PostPosted: Wed Sep 16, 2009 11:29 am
TeaDidikai
Collowrath


Often, there is an extension to this: There are many gods, including Christ, Perun, Morena, and Jarilo, but they are all emanations of a single being.
Actually, that's soft polytheism.
And Henotheism is closer to "There's an overarching deity who made the others. The others are how we connect to the Overarching Deity".


Ah. I will be more careful of my reading in the future. sweatdrop

I'm thinking I should take one of my reserved posts and explain the differing conceptions of deity within the context of Dveviere, historically and in modern thinking. It might also be worth doing if only to emphasize the variation and lack of formalization in Double Faith, and to show the deconstruction of it from an active pagan element to the syncretized, folk-Christianity in play now.  
PostPosted: Sat Sep 19, 2009 2:01 pm
That would be an amazing read.  

TeaDidikai


srivonei

PostPosted: Mon Dec 21, 2009 3:55 pm
Nice to finally see someone else with an interest in slavic neopaganism.

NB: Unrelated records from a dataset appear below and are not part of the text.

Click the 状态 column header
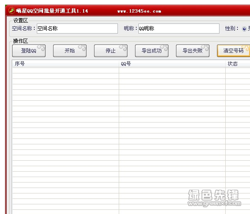Screen dimensions: 250x214 pyautogui.click(x=238, y=64)
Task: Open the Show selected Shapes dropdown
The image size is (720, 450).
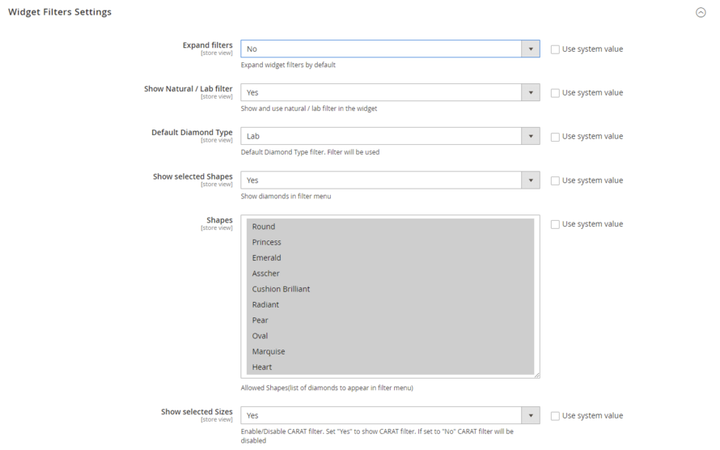Action: pyautogui.click(x=390, y=180)
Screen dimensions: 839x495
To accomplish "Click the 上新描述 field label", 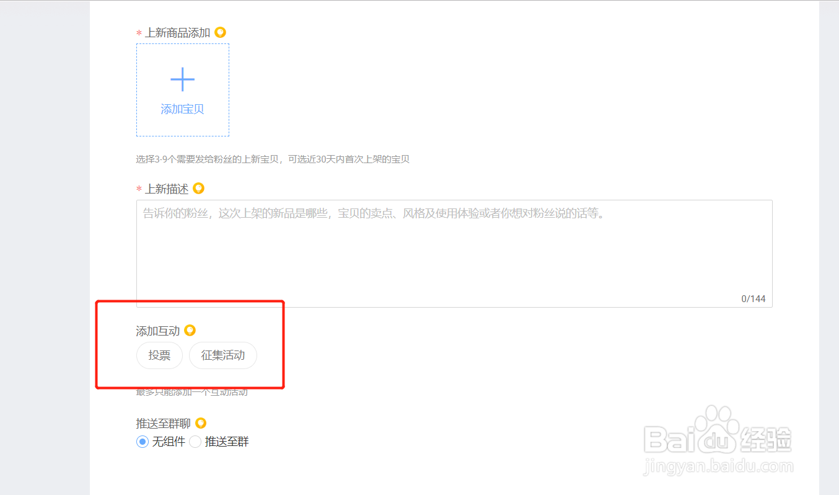I will (x=166, y=189).
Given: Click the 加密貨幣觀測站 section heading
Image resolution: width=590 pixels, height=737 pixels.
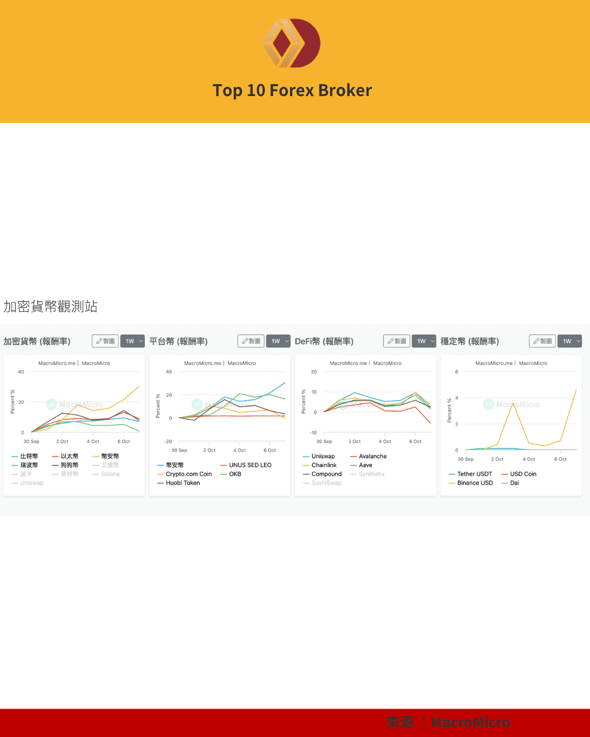Looking at the screenshot, I should [x=50, y=307].
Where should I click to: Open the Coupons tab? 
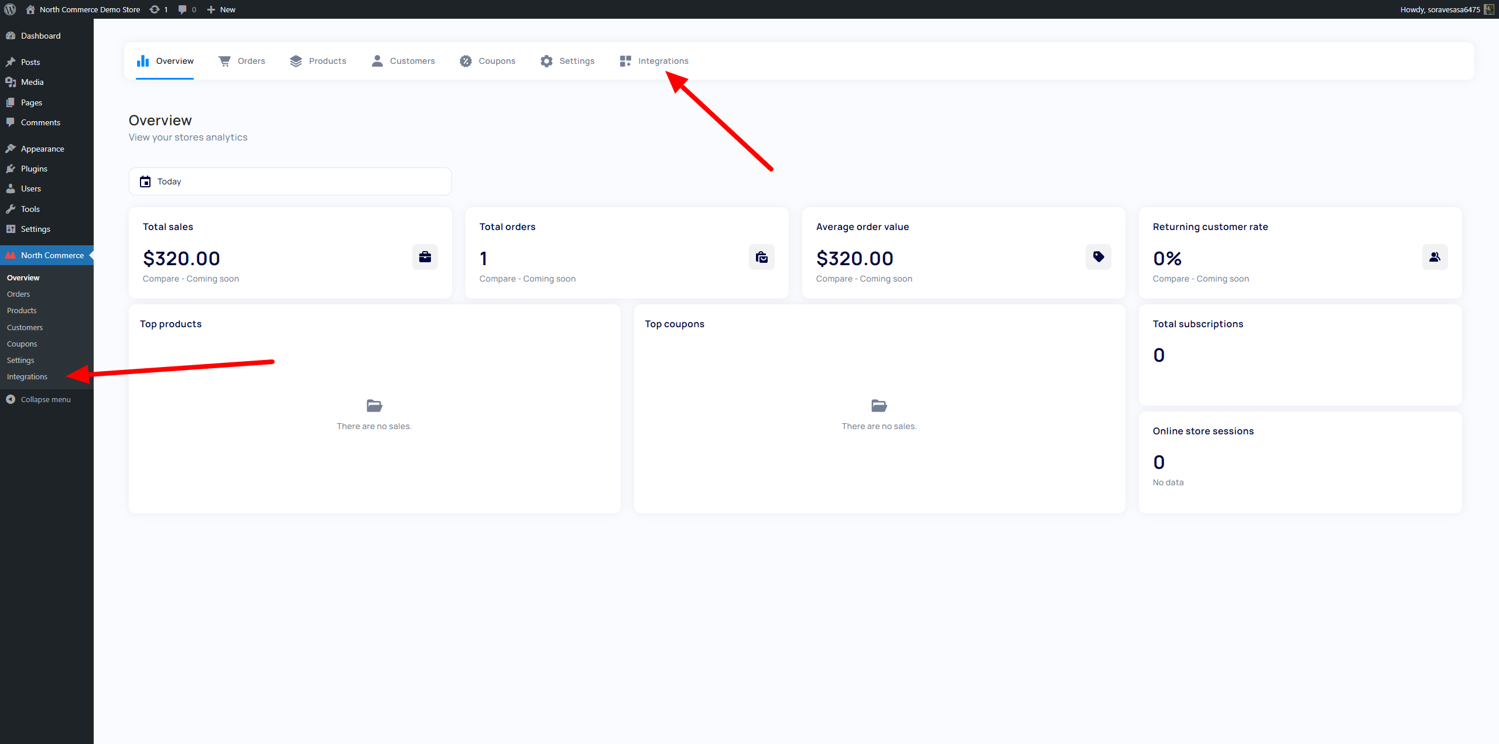click(488, 61)
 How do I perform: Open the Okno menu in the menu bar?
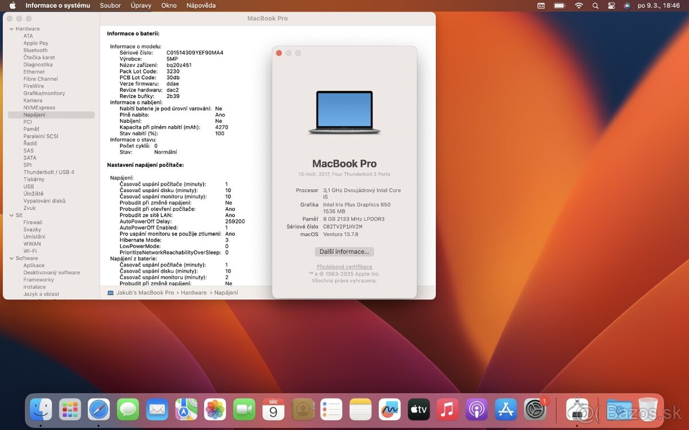[x=168, y=5]
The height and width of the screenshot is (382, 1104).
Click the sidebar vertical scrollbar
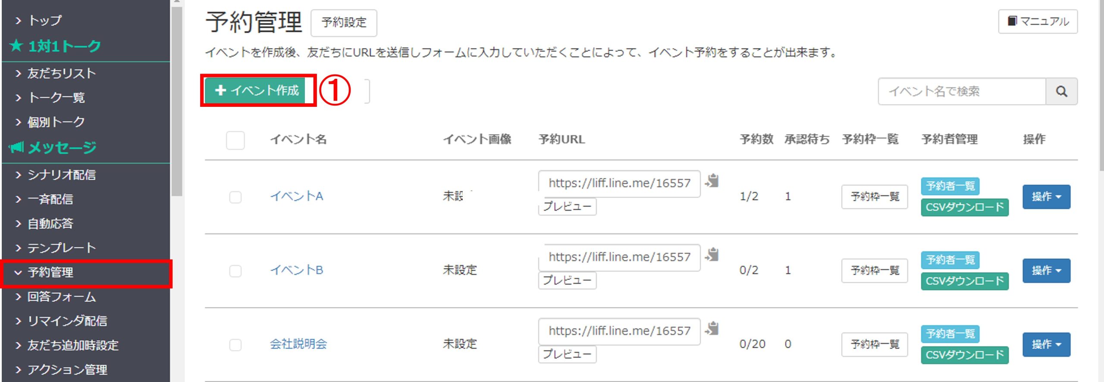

My mother is Czech, and even though I lost my fluency when I started to go to school in America, I still remember a lot of Czech (for example, I could understand the title of this thread without translation), and there are a lot of things I read about Slavic neopaganism that I remember from children's fairy tales that she told me. You're right though, there is a mass of fakelore out there, didn't some Russian guys a hundred years ago forge a book claiming to be a historical account of Slavic paganism, or something like that?  
PostPosted: Wed Dec 23, 2009 7:07 am
srivonei
Nice to finally see someone else with an interest in slavic neopaganism. My mother is Czech, and even though I lost my fluency when I started to go to school in America, I still remember a lot of Czech (for example, I could understand the title of this thread without translation), and there are a lot of things I read about Slavic neopaganism that I remember from children's fairy tales that she told me. You're right though, there is a mass of fakelore out there, didn't some Russian guys a hundred years ago forge a book claiming to be a historical account of Slavic paganism, or something like that?
You're thinking of the book of Veles, which, while it is not a historical text, may still be relevant to pagan traditions.  

TeaDidikai


Collowrath

PostPosted: Thu Dec 24, 2009 11:43 am
srivonei
Nice to finally see someone else with an interest in slavic neopaganism. My mother is Czech, and even though I lost my fluency when I started to go to school in America, I still remember a lot of Czech (for example, I could understand the title of this thread without translation),


Jej! I'm not what you'd call fluent, but I'm getting there. My family's primary language is English now, but it's peppered with Slovak phrases, sometimes in translation - it's one of those things that you don't really realize is important to you until it's gone (or almost gone), you know?

I'm glad to see you are interested in Slavic paganism biggrin

Quote:
and there are a lot of things I read about Slavic neopaganism that I remember from children's fairy tales that she told me. You're right though, there is a mass of fakelore out there, didn't some Russian guys a hundred years ago forge a book claiming to be a historical account of Slavic paganism, or something like that?


Tea's right - you're thinking of the Book of Veles/Velesova Kniha. It's more a mythical account of the birth of the Russian people - and it isn't historical per sé, but it's still relevant to many Slavic pagans, especially those in the East. My focus is on West-Slavic traditions, so it's not as spiritually relevant to me as it would be to a Russian.

Bit ethnocentric, eh?

Anyhow, I used to be pretty dismayed by fakelore. But since then I've kind of learned to recognize that we're a living people, with living traditions and living Gods. We may have forgotten things that were sacred to us in the past, but we live in the present, and the Gods are still here - new stories about them shouldn't be a dirty thing, we just need to recognize that these tales are new.